Captain, dark energy removal please xx
kalli90 last edited by
I hope you dont mind me asking, but I am going through a tough time at the moment, I made some mistakes in a relationship (I was a bit lazy and neglected the relationship a little and I lied to him about still taking this medication for anxiety when he thought i had stopped (he is very against meds)-which I feel terrible about now!!) so now my ex-partner is unsure if he will get back into a relationship with me and said even though he still loves me it will still take some time for him to come to a decision. I am trying to be better and do more positive things in my day for myself as well as to prove him wrong about me. I am angry at myself for the mistakes I made and I hate this regret! And this uncertainty about what is/will happen is wearing me down and feel my extreme need for validation and testing my 'loveability' is getting the better of me to the point where its affecting my thinking clearly and calmly. I want to be able to let that side of me go and not care anymore. I was wondering whether you could do some healing on me, I'm hoping that could help me just 'be' for awhile and not have this constant negative worry!

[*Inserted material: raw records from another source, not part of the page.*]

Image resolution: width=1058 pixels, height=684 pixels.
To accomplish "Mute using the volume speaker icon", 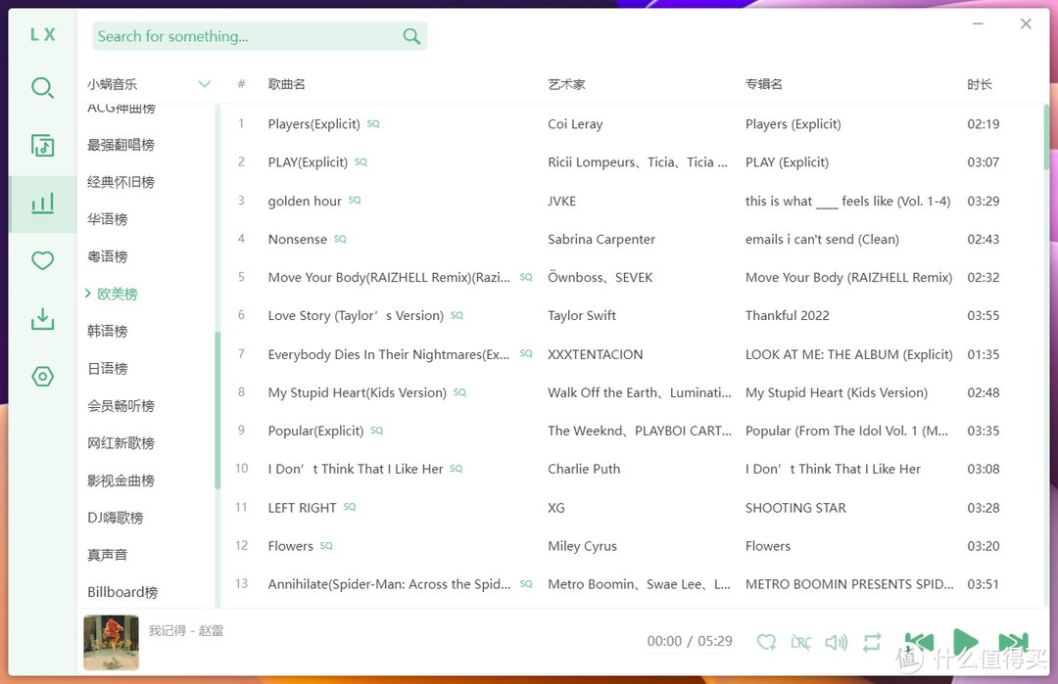I will point(836,642).
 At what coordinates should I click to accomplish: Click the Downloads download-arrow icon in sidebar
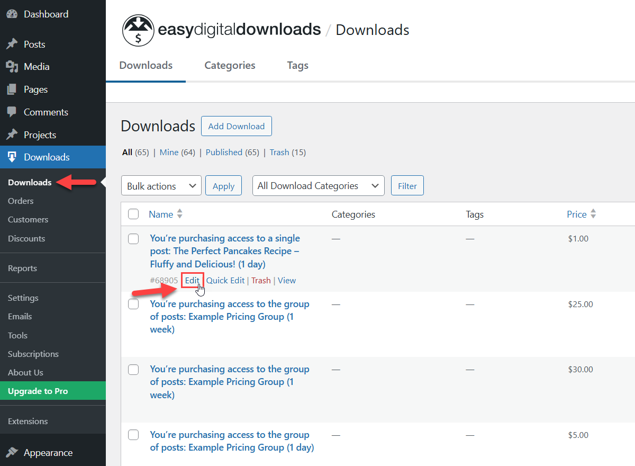click(12, 157)
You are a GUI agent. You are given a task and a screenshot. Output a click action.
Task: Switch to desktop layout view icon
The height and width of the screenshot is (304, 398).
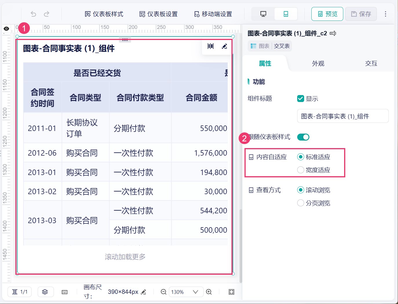(263, 14)
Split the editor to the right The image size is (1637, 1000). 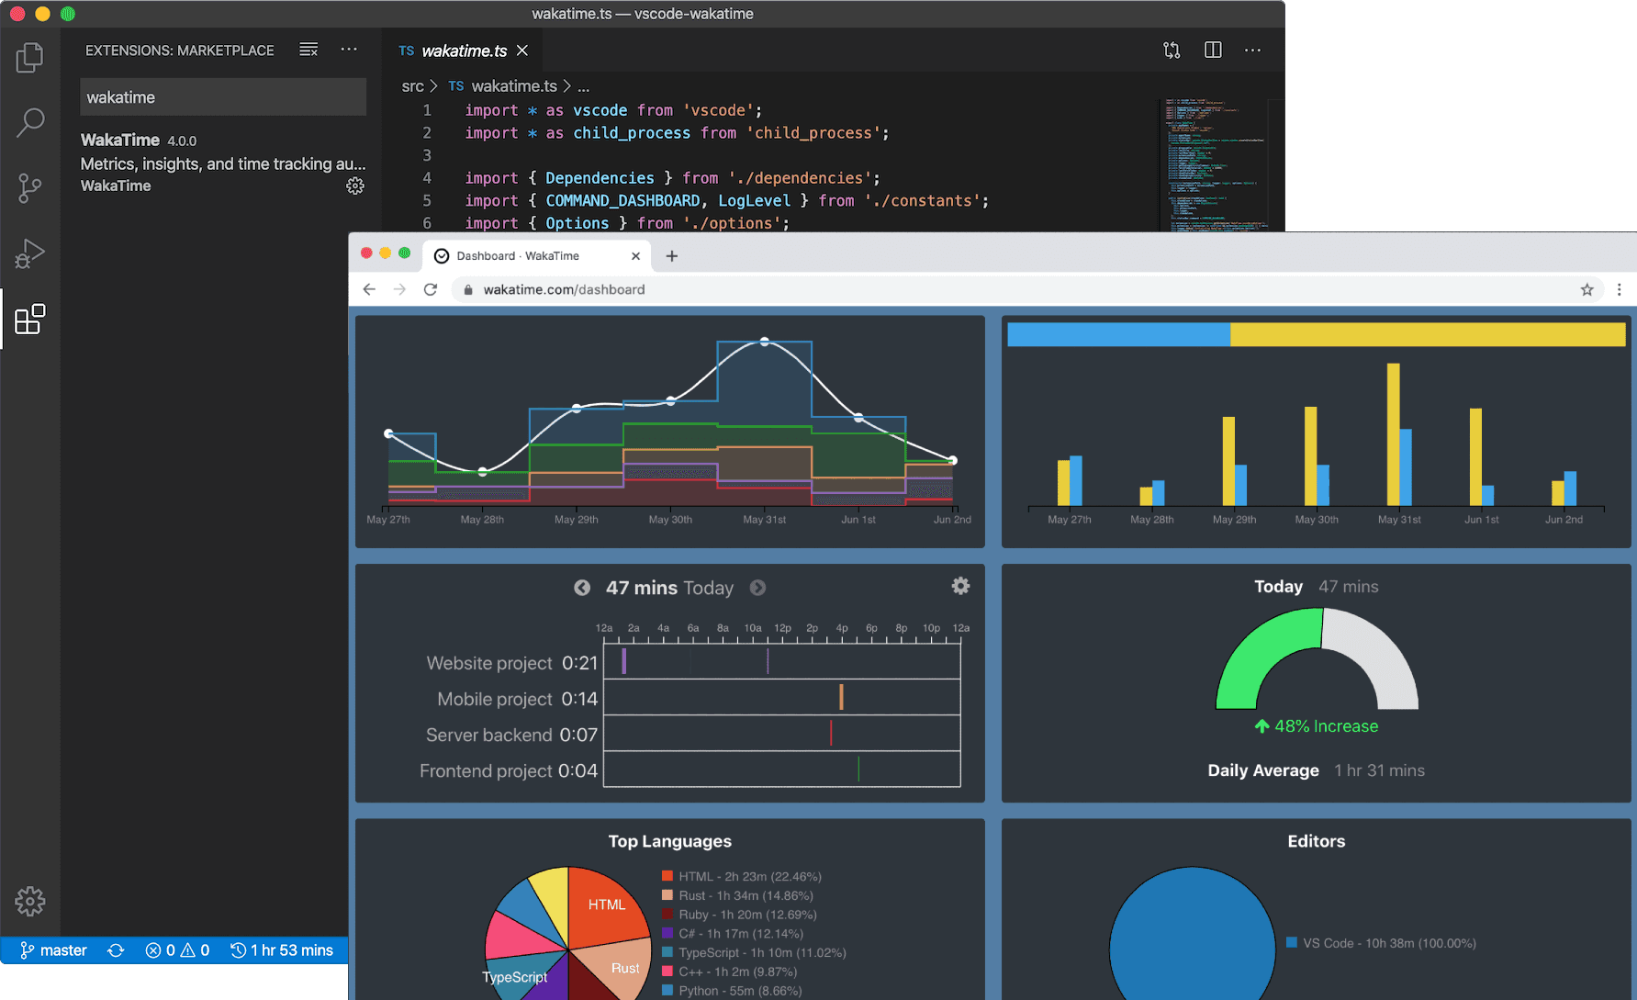point(1213,51)
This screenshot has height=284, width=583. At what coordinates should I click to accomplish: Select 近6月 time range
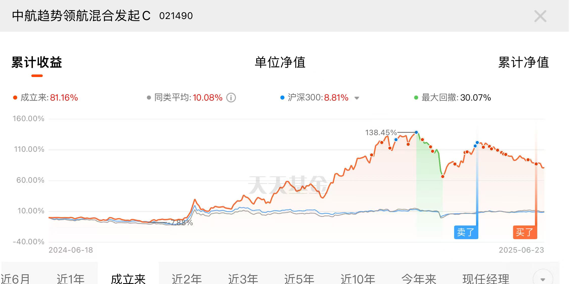tap(15, 279)
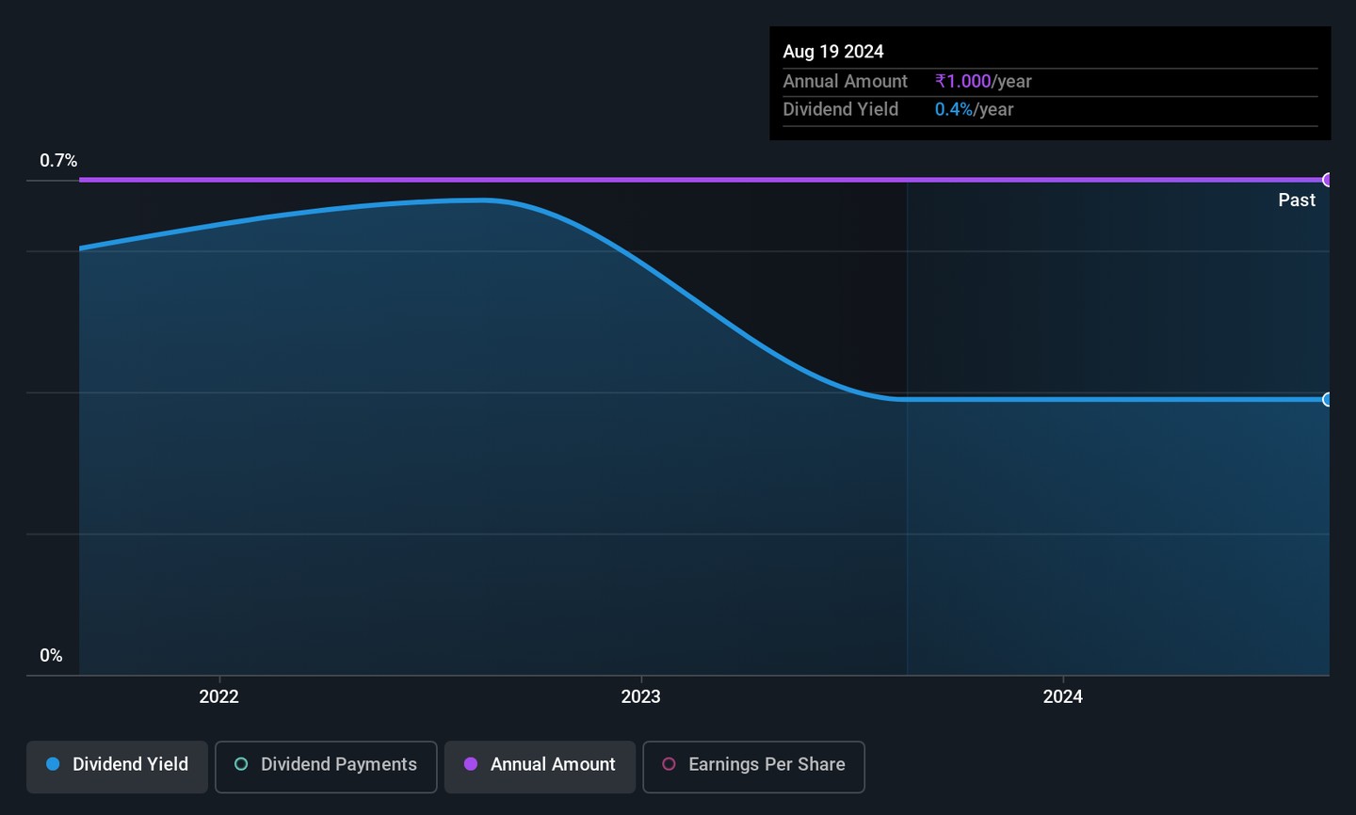
Task: Click the ₹1.000/year value in tooltip
Action: (983, 82)
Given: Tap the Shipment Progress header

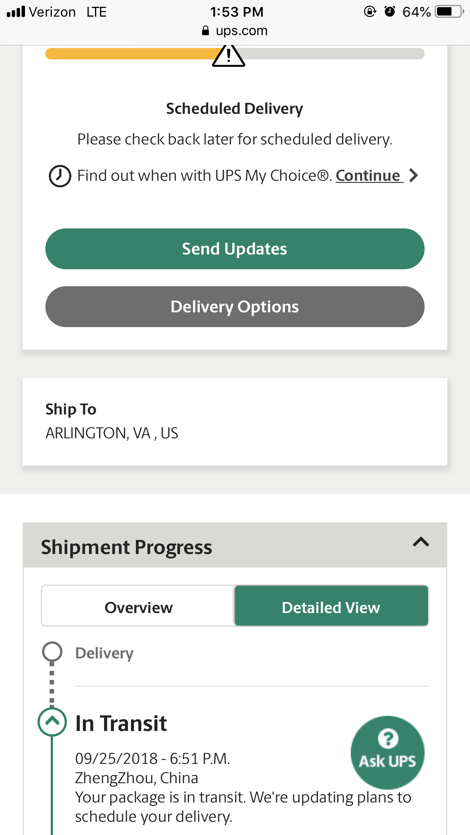Looking at the screenshot, I should [235, 545].
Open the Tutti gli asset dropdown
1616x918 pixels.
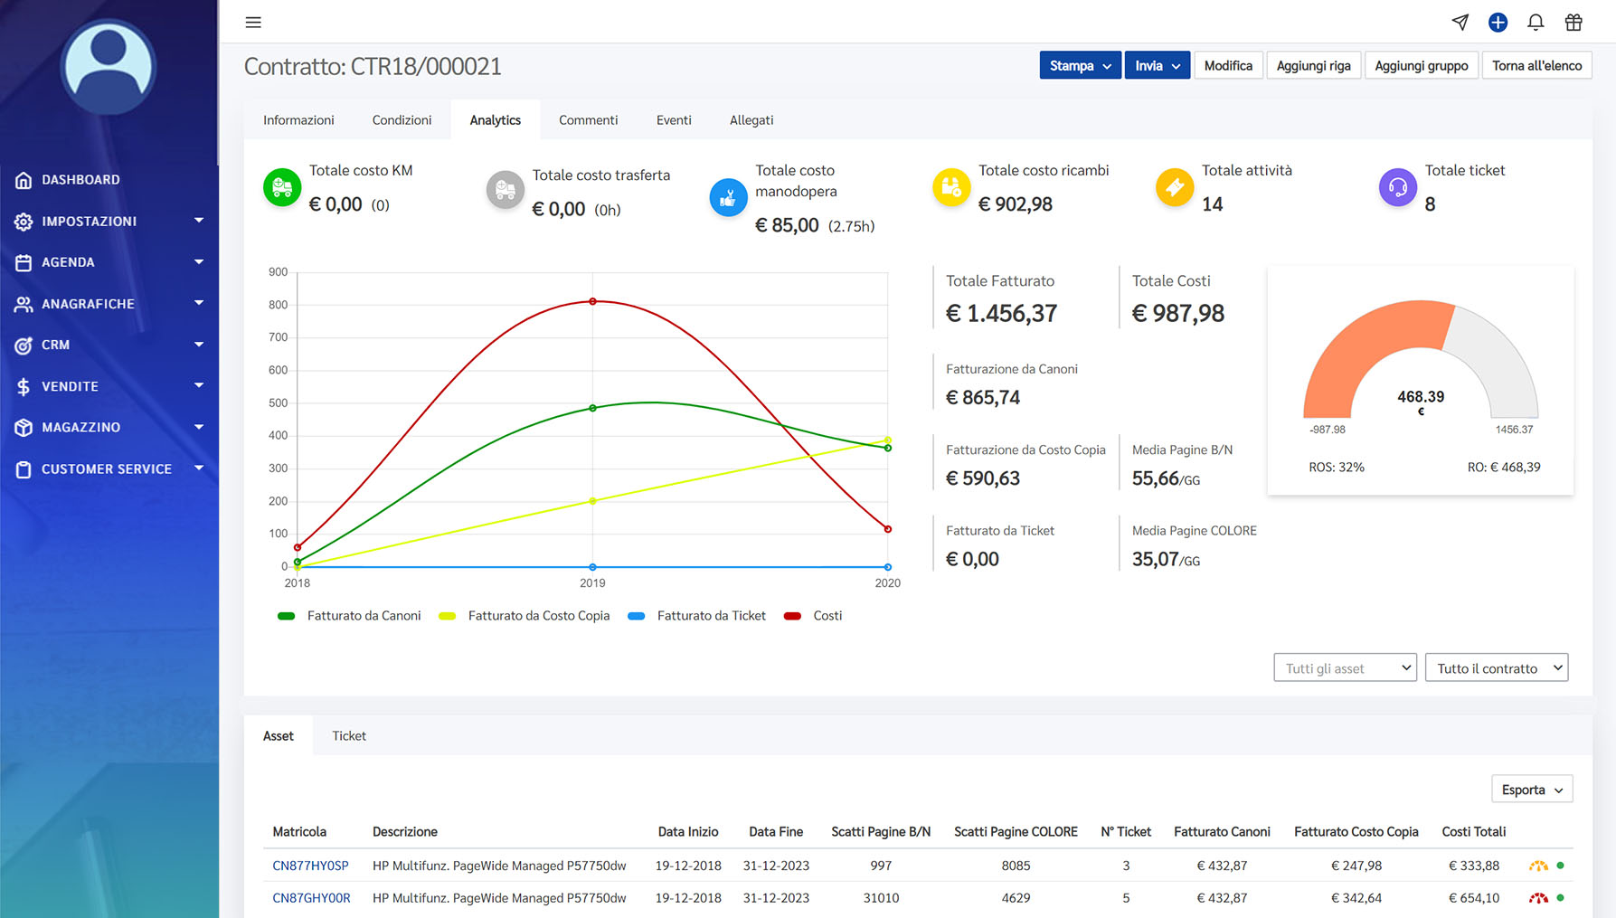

Thank you Captain, I hope you are doing well!!
19/09/1990 (libra rising)
TheCaptain last edited by
I think the 'dark negative energy' you need to have removed has already gone - in that your controlling ex has left your life. You have the right to take anxiety medication or anything else if you wish. This guy wants a slave - someone who will do what he says or as he thinks, not an equal partner with equal rights. He probably fooled you into thinking he was only looking out for you and your health. When you say you were lazy or neglectful, that was probably your subconscious mind telling you to be wary of this relationship. You deserve and can do so much better than this guy.
TheCaptain last edited by
PS By making you wait for his 'decision' about the relationship, he is still exerting his control over you and manipulating you. Don't fall for it! This is not love, it's control.
bugatigirl last edited by
The Captain is right! It is not good when a doctor prescribes meds and a man who is supposed to want the best for you - tells you not to take them or makes you feel less than because you do. We are all wired differently and what is good for one person is not always good for another. This relationship is not what it should be. You should never go against what you feel inside. One person should not force their beliefs on another specially if they claim to love them. Making you wait for a decision is just another power play. Be true to yourself, love yourself for who you are and TRUE love will follow.